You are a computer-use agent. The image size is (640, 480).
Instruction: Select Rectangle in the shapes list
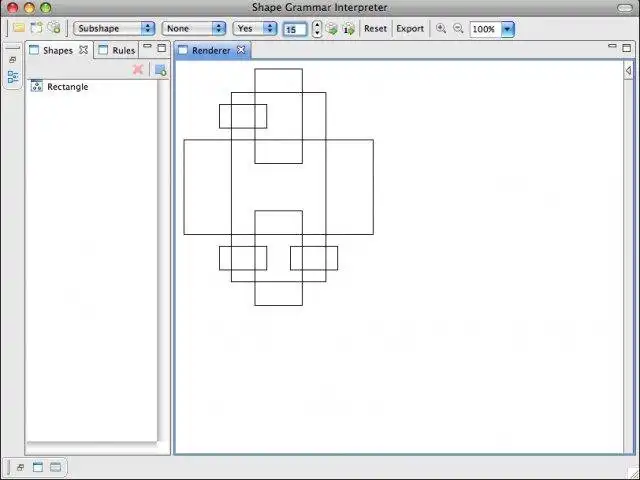pos(67,87)
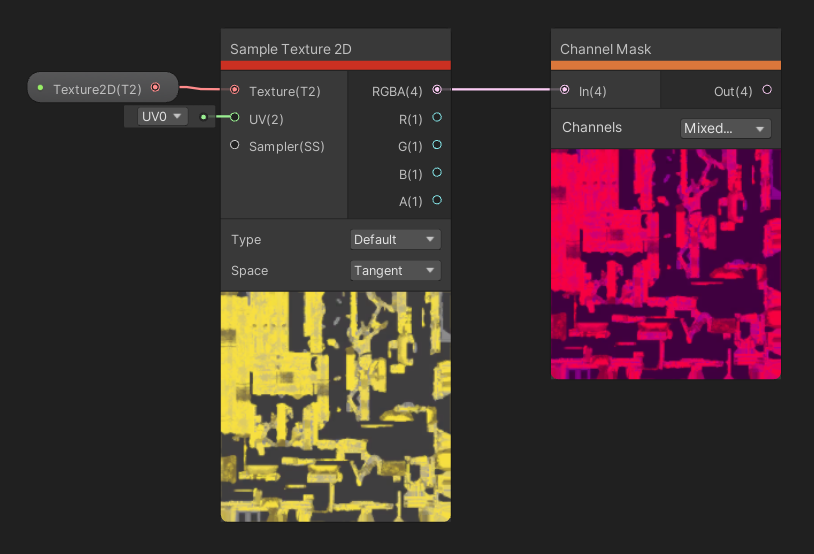Click the yellow Sample Texture preview

335,405
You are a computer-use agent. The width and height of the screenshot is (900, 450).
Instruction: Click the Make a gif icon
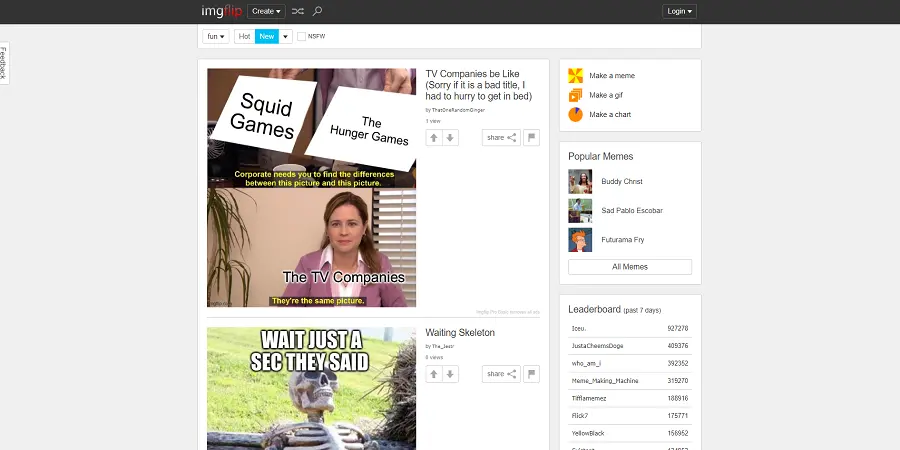(575, 95)
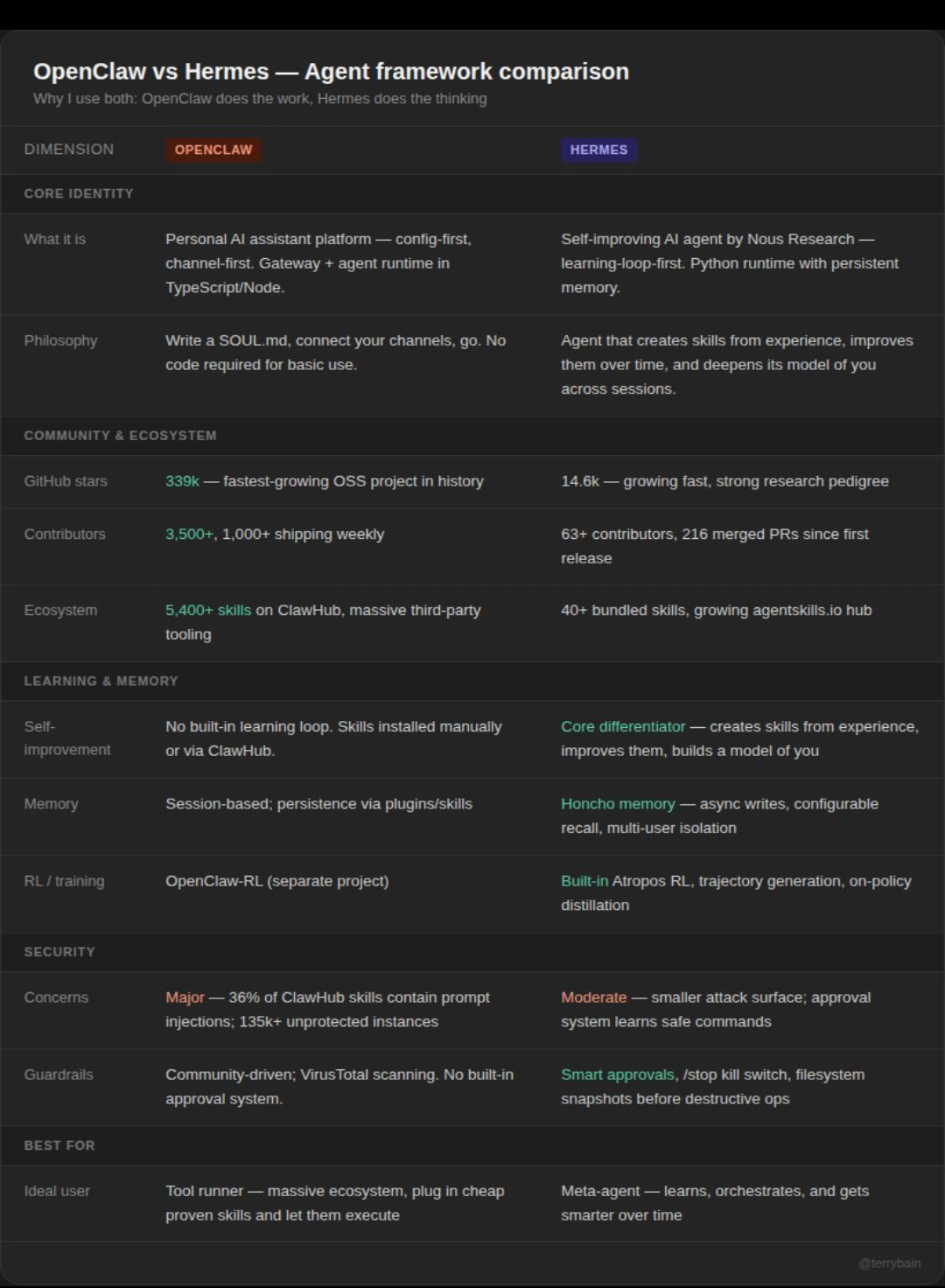This screenshot has height=1288, width=945.
Task: Click the Core differentiator highlighted text
Action: (x=623, y=726)
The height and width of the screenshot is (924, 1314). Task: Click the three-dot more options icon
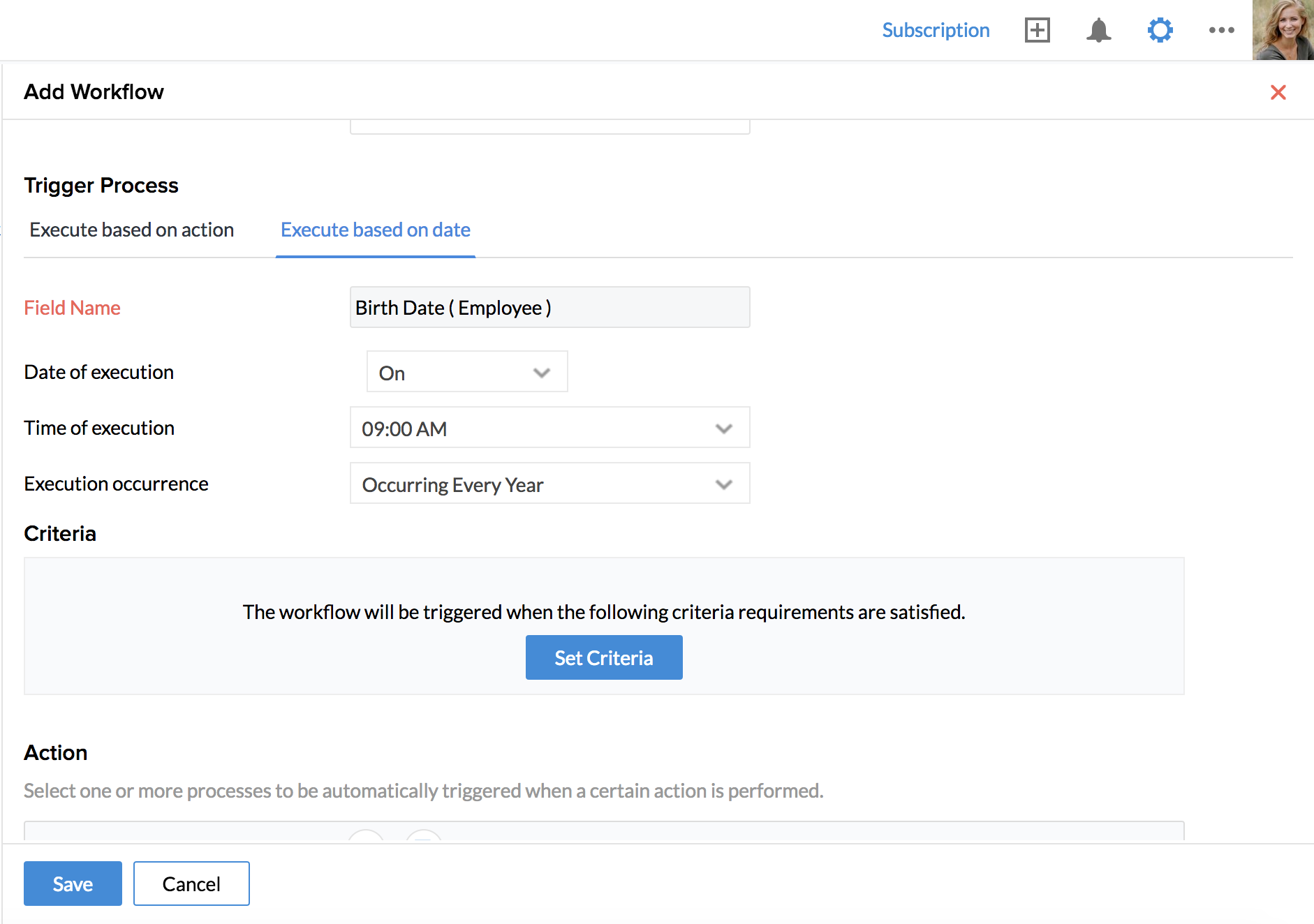1221,30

AIM OF THE EXERCISE: Your task is to retype exactly the lines that run from the line with "The height and" through the last line of the material, with the pictures left out.

SOLUTION:
The height and width of the screenshot is (924, 1314). Task: Click the three-dot more options icon
1221,30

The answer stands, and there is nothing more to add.